Copper surfaces reduced the bacteria in the intensive care unit by more than 90 percent, but will that translate into fewer hospital-acquired infections?
"It should follow that it, indeed, does," Dr. Schmidt says. "We're studying this issue in the intensive care unit because, while the infection rate in a hospital is one in 20, the infection rate in an ICU room is three out of 10."
"In the hospital setting, if we can do something, if we can do anything to prevent infections before they occur, then our patients will be safer [and] our patients will be healthier," Dr. Bruce Hirsch, of North Shore University Hospital, says.
At North Shore, Dr. Hirsh also uses a custom copper stethoscope and patient chairs fitted with copper trays.
In other hospital rooms, there are copper bedside trays, a copper-covered computer mouse and keyboard, door handles and push plates, and copper tubing to replace stainless steel IV poles and bed rails. There's even copper on the arms of a guest chair – another surface with a surprisingly high bacteria count.

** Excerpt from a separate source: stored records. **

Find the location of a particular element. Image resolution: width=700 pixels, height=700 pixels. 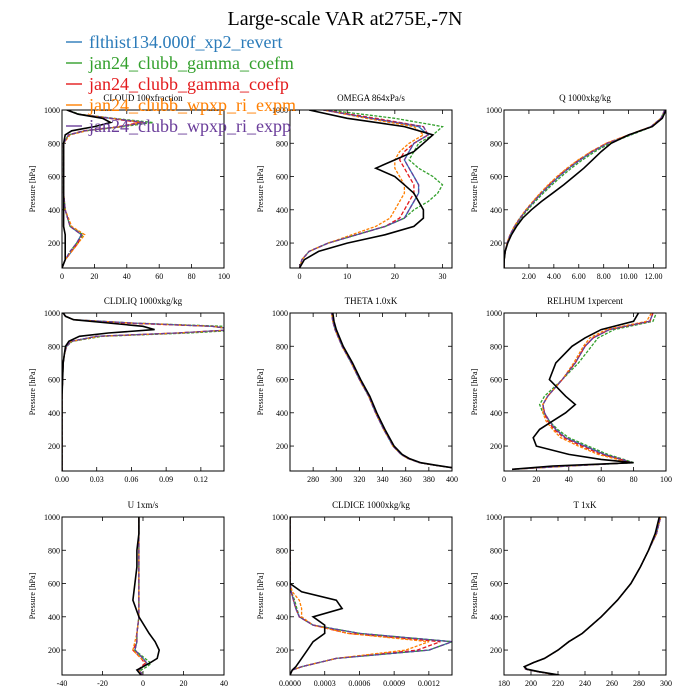

x-tick-label: 380 is located at coordinates (429, 480).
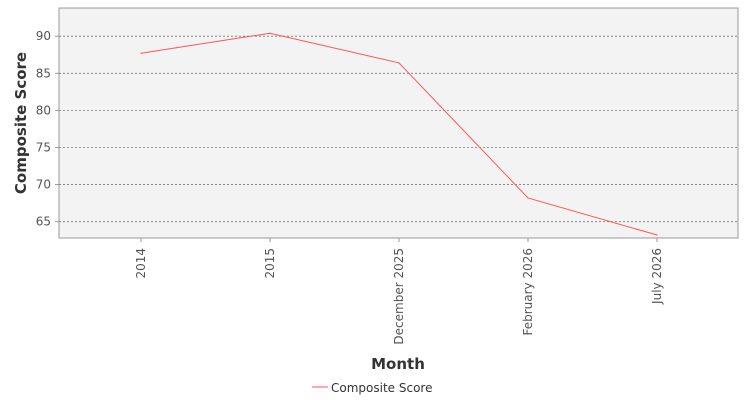 The width and height of the screenshot is (750, 400). What do you see at coordinates (657, 276) in the screenshot?
I see `x-tick-label: July 2026` at bounding box center [657, 276].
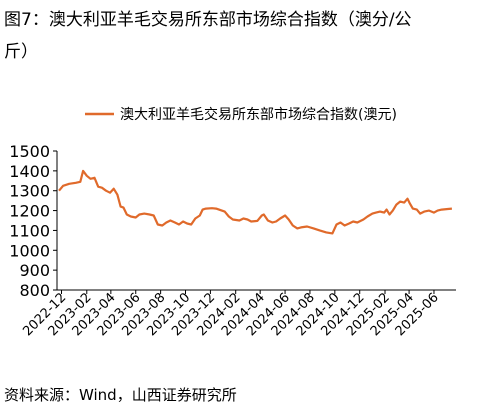 This screenshot has height=412, width=485. Describe the element at coordinates (120, 395) in the screenshot. I see `source-note: 资料来源：Wind，山西证券研究所` at that location.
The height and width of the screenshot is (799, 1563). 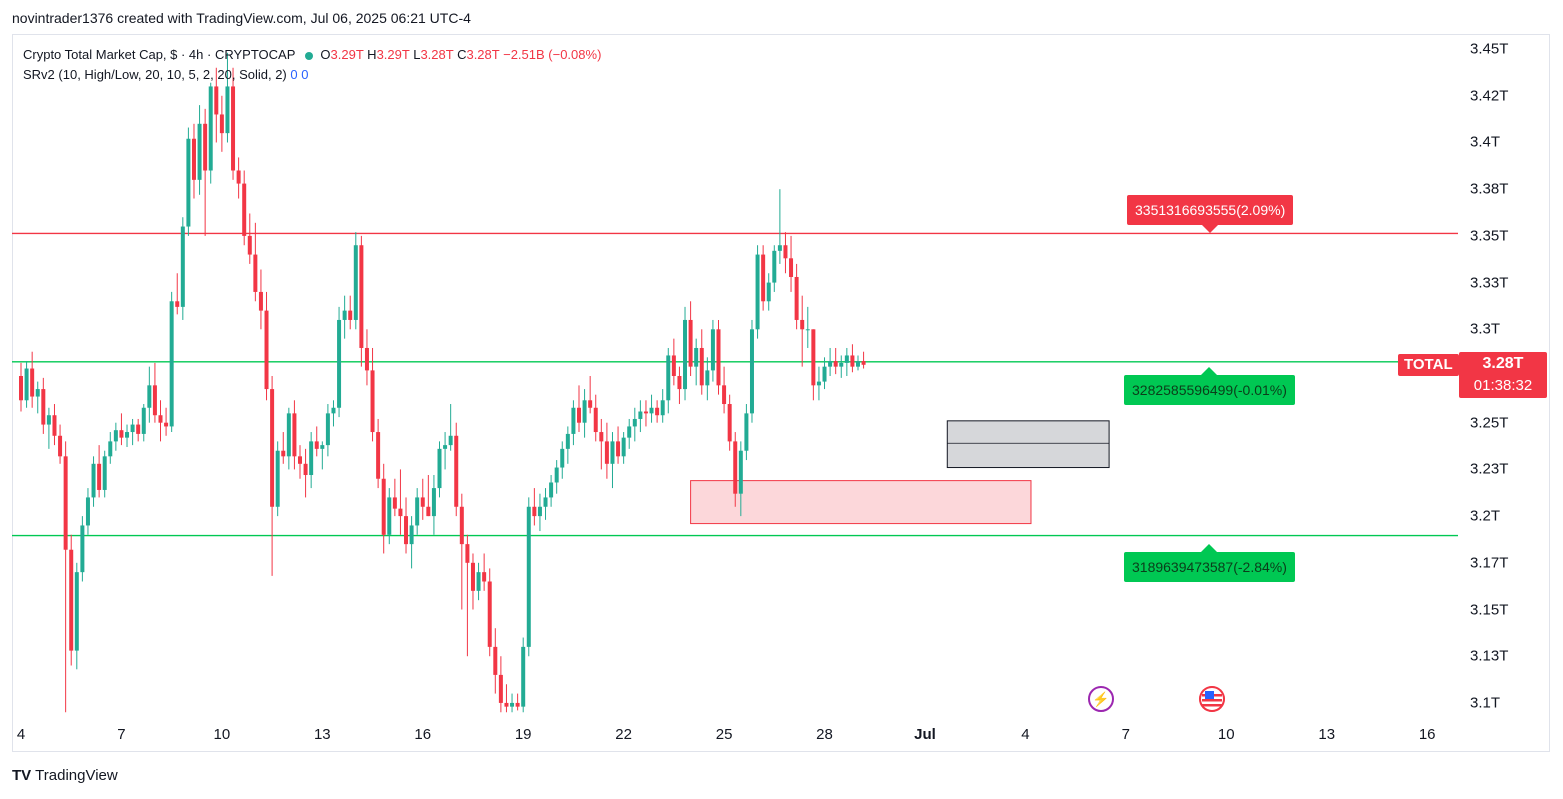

"These materials have been tested in the lab and shown to kill more than 99.9 percent of bacteria," Wilton Moran, project engineer with the Cooper Development Association, says.
"You don't expect people to die from lack of cleanliness, from people not washing their hands, from things that can be prevented – you just don't," Daly says.
Copper does not kill bacteria on contact – it can take from five minutes up to two hours, depending on the concentration of bacteria on the surface. It is, however, proving effective in at least slowing the spread of the bugs.